Extracted data:

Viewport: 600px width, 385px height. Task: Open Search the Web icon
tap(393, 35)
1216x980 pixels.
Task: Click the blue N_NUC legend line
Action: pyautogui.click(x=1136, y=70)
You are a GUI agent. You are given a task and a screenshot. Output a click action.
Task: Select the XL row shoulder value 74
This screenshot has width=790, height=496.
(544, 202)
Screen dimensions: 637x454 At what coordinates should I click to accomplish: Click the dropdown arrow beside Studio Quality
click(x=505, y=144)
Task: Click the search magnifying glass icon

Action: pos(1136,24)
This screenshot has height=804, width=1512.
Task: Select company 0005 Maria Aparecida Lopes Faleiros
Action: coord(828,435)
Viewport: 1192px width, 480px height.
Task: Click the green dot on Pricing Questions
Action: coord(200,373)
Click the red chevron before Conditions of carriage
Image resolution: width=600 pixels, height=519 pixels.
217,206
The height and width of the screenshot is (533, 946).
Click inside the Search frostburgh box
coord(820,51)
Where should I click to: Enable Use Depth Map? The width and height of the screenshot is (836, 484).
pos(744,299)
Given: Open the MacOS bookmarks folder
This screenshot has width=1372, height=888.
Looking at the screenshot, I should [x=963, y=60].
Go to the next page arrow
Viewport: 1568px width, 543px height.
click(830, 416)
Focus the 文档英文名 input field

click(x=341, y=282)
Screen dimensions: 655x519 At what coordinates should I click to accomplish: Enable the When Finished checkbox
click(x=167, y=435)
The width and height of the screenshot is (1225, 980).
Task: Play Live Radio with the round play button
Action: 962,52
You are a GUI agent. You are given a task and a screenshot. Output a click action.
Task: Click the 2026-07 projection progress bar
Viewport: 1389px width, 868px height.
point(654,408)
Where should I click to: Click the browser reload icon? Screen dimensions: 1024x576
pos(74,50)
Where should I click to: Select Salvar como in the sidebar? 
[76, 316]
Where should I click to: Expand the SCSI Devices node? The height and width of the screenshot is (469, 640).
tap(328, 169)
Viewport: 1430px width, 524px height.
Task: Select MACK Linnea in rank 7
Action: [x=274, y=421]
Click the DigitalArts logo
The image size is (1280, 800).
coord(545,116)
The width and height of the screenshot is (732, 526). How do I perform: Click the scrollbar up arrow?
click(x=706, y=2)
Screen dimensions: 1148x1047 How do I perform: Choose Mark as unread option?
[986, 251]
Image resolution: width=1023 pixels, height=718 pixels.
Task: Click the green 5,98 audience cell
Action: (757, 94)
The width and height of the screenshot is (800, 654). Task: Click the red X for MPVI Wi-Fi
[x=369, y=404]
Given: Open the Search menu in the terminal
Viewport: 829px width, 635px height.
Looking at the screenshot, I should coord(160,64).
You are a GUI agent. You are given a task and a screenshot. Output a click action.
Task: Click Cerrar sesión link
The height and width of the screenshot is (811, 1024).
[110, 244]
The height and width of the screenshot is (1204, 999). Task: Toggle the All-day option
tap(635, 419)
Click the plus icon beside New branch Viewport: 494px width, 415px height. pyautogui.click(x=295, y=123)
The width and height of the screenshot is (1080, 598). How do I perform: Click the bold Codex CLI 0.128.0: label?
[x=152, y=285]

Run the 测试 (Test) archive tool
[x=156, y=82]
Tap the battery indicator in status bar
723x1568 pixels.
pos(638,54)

Task details: Return word for word the line with "Click the DigitalArts logo" and every line after it through the end of the records above.

Worked solution:
Click the DigitalArts logo
The image size is (1280, 800).
coord(545,116)
The width and height of the screenshot is (732, 526). How do I perform: Click the scrollbar up arrow?
click(x=706, y=2)
Screen dimensions: 1148x1047 How do I perform: Choose Mark as unread option?
[986, 251]
Image resolution: width=1023 pixels, height=718 pixels.
Task: Click the green 5,98 audience cell
Action: (757, 94)
The width and height of the screenshot is (800, 654). Task: Click the red X for MPVI Wi-Fi
[x=369, y=404]
Given: Open the Search menu in the terminal
Viewport: 829px width, 635px height.
Looking at the screenshot, I should coord(160,64).
You are a GUI agent. You are given a task and a screenshot. Output a click action.
Task: Click Cerrar sesión link
The height and width of the screenshot is (811, 1024).
[110, 244]
The height and width of the screenshot is (1204, 999). Task: Toggle the All-day option
tap(635, 419)
Click the plus icon beside New branch Viewport: 494px width, 415px height. pyautogui.click(x=295, y=123)
The width and height of the screenshot is (1080, 598). How do I perform: Click the bold Codex CLI 0.128.0: label?
[x=152, y=285]

Run the 测试 (Test) archive tool
[x=156, y=82]
Tap the battery indicator in status bar
723x1568 pixels.
pos(638,54)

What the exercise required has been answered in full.